Menyangkut hal ini, Putin menilai pertemuan dengan Trump akan sangat bermanfaat. Dirinya bahkan mengaku telah beberapa kali bicara melalui telepon dengan Trump dan sangat menghormati niat Trump memerbaiki hubungan dengan Rusia, khususnya dalam bidang keamanan dan ekonomi.

Putin memiliki harapan terhadap Trump. Dia memandang sosok Trump bukan hanya seorang politisi, melainkan juga seorang pebisnis yang memiliki kemampuan berhitung dengan cermat.

Dia melihat ada peluang kesepakatan yang bisa dicapai, antara lain melalui perwakilan bisnis kedua negara.

“Secara umum ada sesuatu optimisme yang baik dan saya berharap Presiden AS dalam waktu dekat akan melihat itu dan mendengar itu,” ujarnya.

Rusia dan Jerman

Pada sesi akhir pertemuan, Mikhail Gusman selaku moderator sempat mempersilakan para undangan melontarkan pertanyaan tambahan secara bebas. Kesempatan ini diambil kembali oleh perwakilan kantor berita Jerman, DPA, Romanczyk.

Romanczyk membuat suasana kembali agak memanas. Dia menanyakan apa reaksi Putin apabila Jerman mengirimkan rudal Taurus ke Ukraina.

Romanczyk menyebut topik itu hangat menjadi pembicaraan publik di Jerman, sehingga ia perlu menanyakannya secara langsung kepada Putin.

Mendengar pertanyaan itu, Putin mengingatkan Jerman bahwa Uni Soviet memainkan peran penting dalam menggabungkan Jerman Timur dan Jerman Barat.

Baca juga: Putin Jamu 14 Pimpinan Kantor Berita Terkemuka Dunia (Bagian 1)

“Saya berharap Jerman tidak melupakan itu,” ujar Putin.

Parlemen Rusia, kata Putin, telah mengirimkan surat kepada Kanselir Jerman, untuk menjelaskan sejarah. Rusia tidak pernah melakukan satu langkah pun yang bertentangan dengan kepentingan rakyat dan negara Jerman.

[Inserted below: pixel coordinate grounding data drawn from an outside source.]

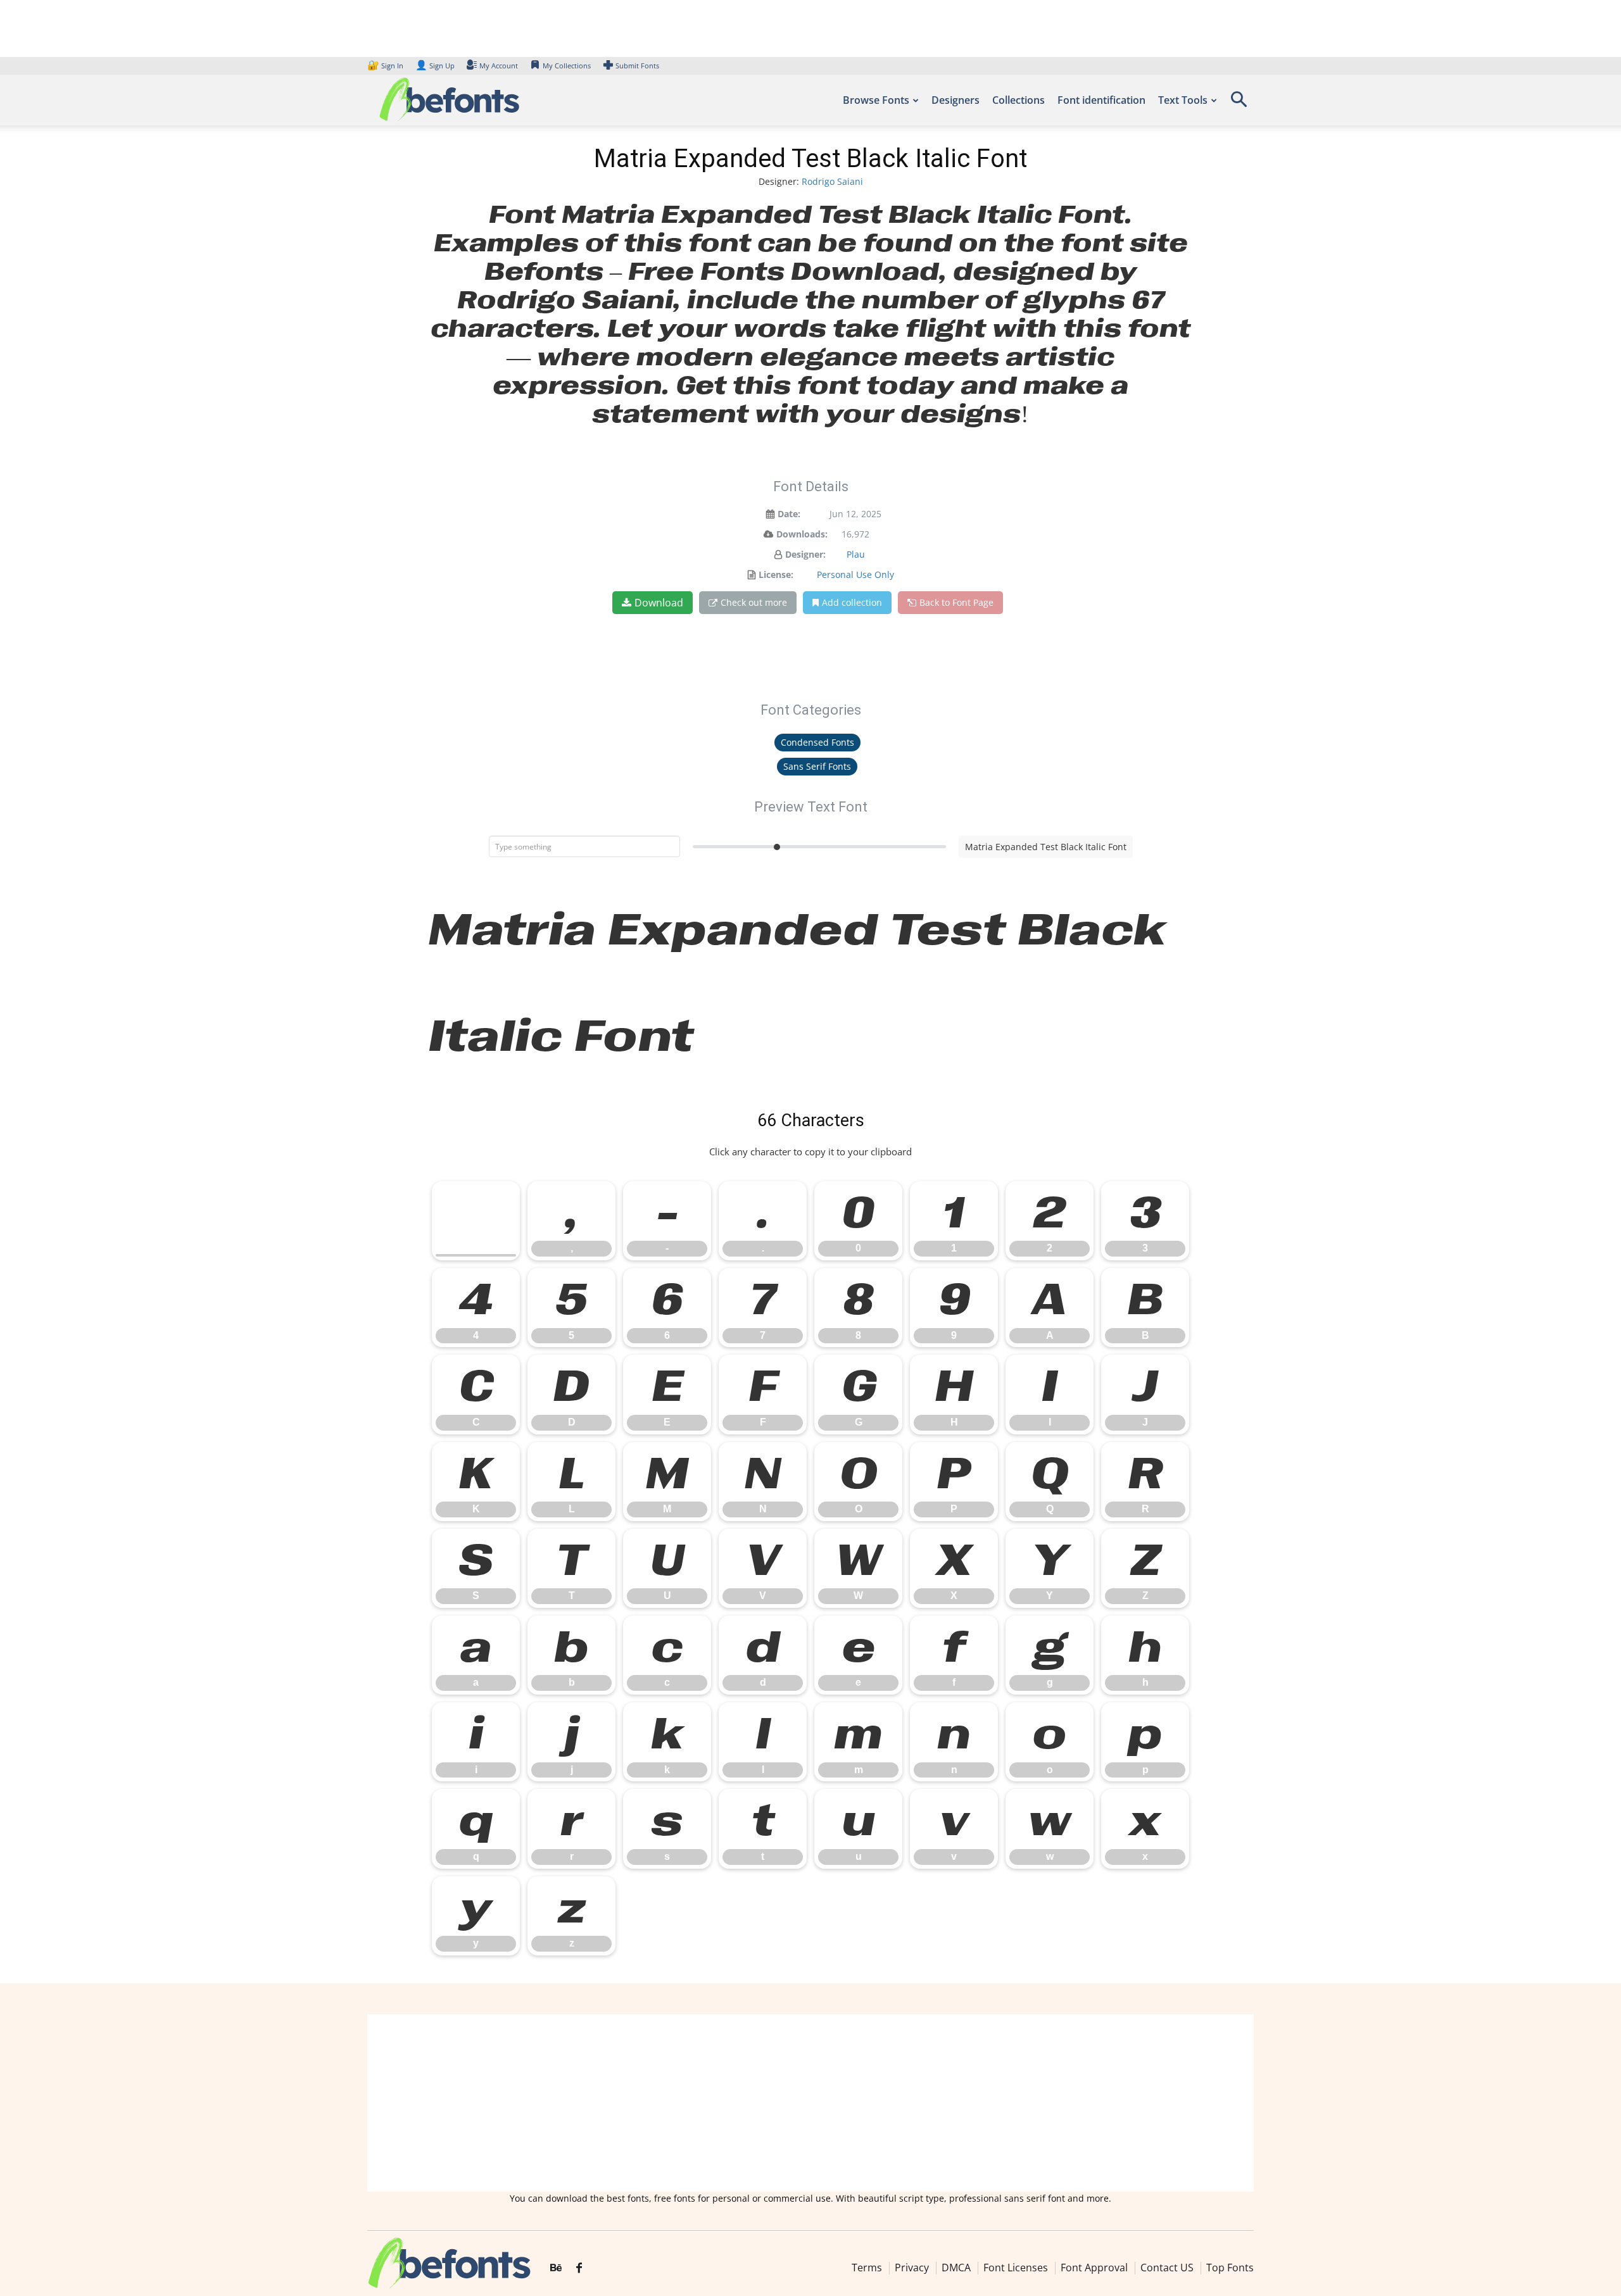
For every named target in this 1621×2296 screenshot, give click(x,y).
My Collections (567, 65)
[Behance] (556, 2268)
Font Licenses (1015, 2267)
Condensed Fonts (817, 742)
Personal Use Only (855, 574)
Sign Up (435, 65)
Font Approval (1094, 2267)
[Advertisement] (810, 2103)
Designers (955, 100)
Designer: (805, 554)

Namun menurutnya, situasi sekarang sudah berubah dan dirinya tidak ingin mengomentari tentang posisi Jerman dan beberapa negara Eropa Barat terkait apa yang terjadi di Ukraina, karena itu masalah penilaian politis.

Meskipun demikian dia menegaskan, Rusia telah melihat tank-tank Jerman berada di medan perang Ukraina, bahkan ada di Kursk, yang merupakan wilayah Rusia.

Terkait rudal Taurus, dia menegaskan, pengiriman rudal Taurus harus satu paket dengan pengiriman tentara Jerman. Sebab, tentara Ukraina menurutnya tidak akan mungkin mengendalikan rudal itu tanpa bantuan.

“Itu yang dilakukan negara-negara Barat, tidak mungkin mengoperasikan Taurus tanpa perwira Jerman. Hanya perwira Jerman yang bisa mengendalikan Taurus. Itu artinya hanya angkatan bersenjata Jerman yang akan melakukan serangan pada teritori Rusia dengan senjata Jerman,” ujar Putin.

Dengan demikian, Putin melihat pengiriman Taurus akan berujung menarik konflik antara Rusia dengan Jerman, dan Rusia tidak ingin hal itu terjadi.

“Itu pilihan pimpinan Jerman. Saya tidak akan menjelaskan detail, tapi itu tentu membawa kerusakan pada hubungan dua negara kita,” jelasnya.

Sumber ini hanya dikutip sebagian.